The only disappointing trend of Jerry Dipoto’s otherwise laudable effort to rebuild the Mariners has been their inability to succeed at Safeco Field. They are 18-7 away from Seattle — that’s the best road record in baseball — but began Tuesday with an 8-11 record at home.

The home-road split is curious because Dipoto’s first priority upon accepting the job as general manager was to customize his team for its ballpark. This meant emphasizing speed at both ends of the batting order and in the outfield, which explains the acquisitions of Leonys Martin and Nori Aoki.

A sound plan, but it has yet to pay off. The Mariners’ slash line (batting average, on-base percentage and slugging percentage) is .269/.334/.456 away from home and .221/.308/.361 at home. Such a disparity is likely to look less conspicuous as the six-month season sorts itself out, but still, the numbers don’t lie: Productive hitters removed from Seattle are turning into feeble hitters in a ballpark with specific advantages for versatile, athletic players.

The Mariners have attained a comfort zone on the road, and they’re not alone. Going into Tuesday’s action, 18 of 30 teams had winning road records. The Braves weren’t among those teams — those poor blokes are challenged to win anywhere — but their 10-14 road record is downright respectful compared to their 2-17 record in Atlanta.

What’s the deal?

Well, for one, home-field advantage is less pronounced in baseball than in other sports. During the 2014-15 season, NHL home teams won 60 percent of their games; NBA home teams won 58 percent and NFL teams won 57 percent. In 2015, MLB teams home teams won 54 percent of the time.

For another, while there’s a psychological benefit of owning last-at-bat rights in the bottom of the ninth inning, pushing a run or two across the plate in the top of the first also provides a psychological benefit.

“It’s always good when we score runs early in the game,” Mariners pitcher Wade Miley told 710 ESPN Seattle’s Shannon Drayer last week. “It allows the starting pitcher to get into a rhythm and execute the game plan.”

Concurred manager Scott Servais: “When you jump out ahead it settles everybody down, especially the starting pitcher.”

Which prompts a question: Could the Mariners decide to bat first at Safeco Field? It’s their park, after all, and if jumping out ahead settles everybody down, shouldn’t they have the right to choose?

The short answer is no, major league rules require the visitors to bat first.

The not-so-short answer is that until 1950, home teams were given the option of batting first. But the option was rarely exercised, and the rules were changed because owners of professional sports teams savor any opportunity to change rules.

Through the early 20th century, it wasn’t uncommon for home teams to bat first — pragmatic strategy during an era when one ball was used. Fouls hit into the stands were returned to the field, which saved money but made a clean connection with the ball exponentially more difficult after the top of the first.

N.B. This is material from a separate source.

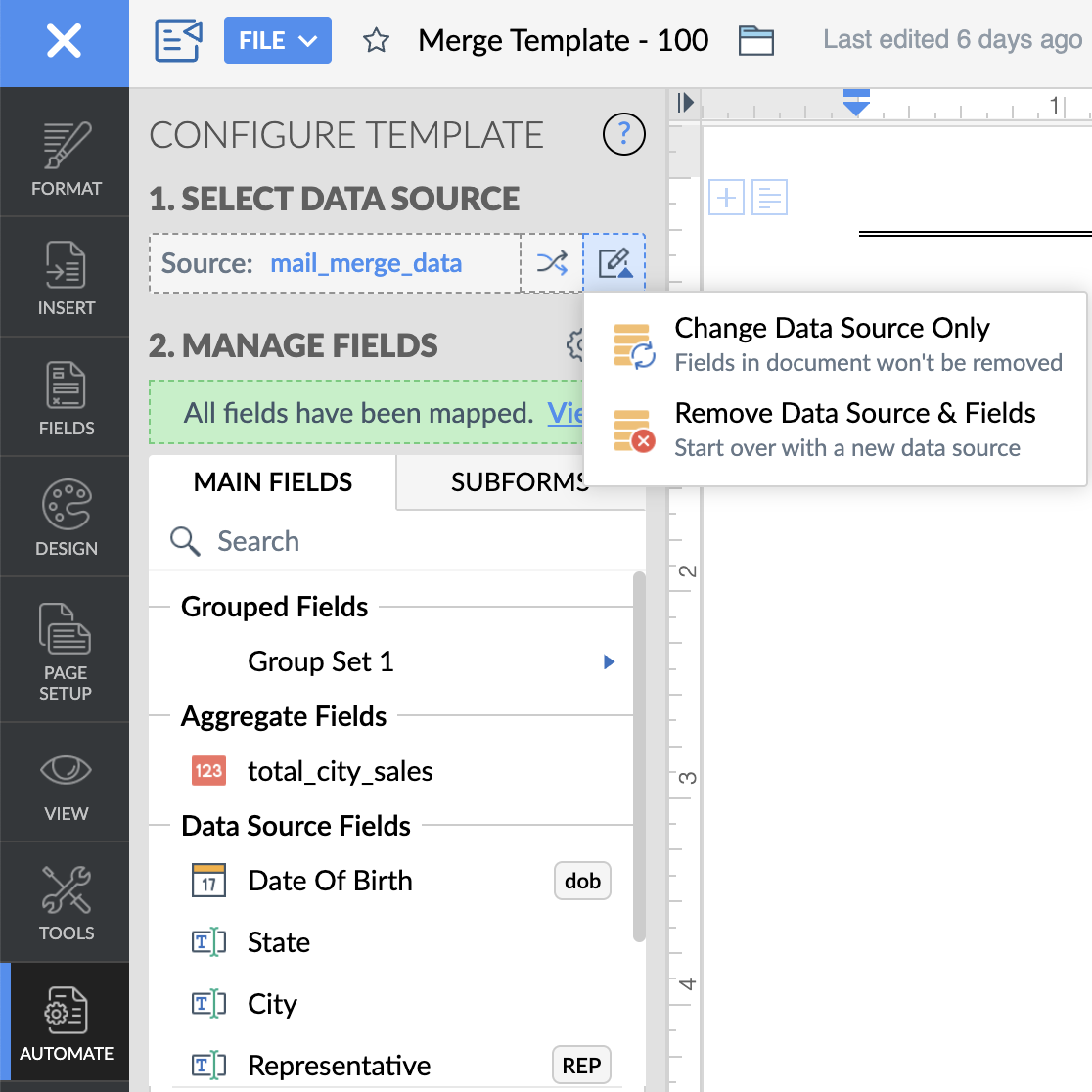Click the shuffle icon beside data source

(x=552, y=263)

The ball was grass-stained, muddy and rumpled. Teams in mill towns typically scheduled 3 p.m. starts — a convenience for fans employed in factories — but parks weren’t equipped with lights, and on overcast afternoons, the combination of a dark ball and a dark day was a recipe for disaster.

On Aug. 16, 1920, the Yankees’ Carl Mays, a submarine-style right-hander who was a spit-ball specialist, threw a high-and-tight pitch that Cleveland’s Ray Chapman never picked up. It fractured his skull and killed him, a tragedy that led to a prohibition of the spitter, a push for fresh baseballs (fouls hit into the stands stayed in the stands) and still another rule, implemented 30 years later, requiring batters to wear helmets.

All are sensible laws that have endured the test of time. Chapman, big-league baseball’s first fatal victim of a beanball, remains its last.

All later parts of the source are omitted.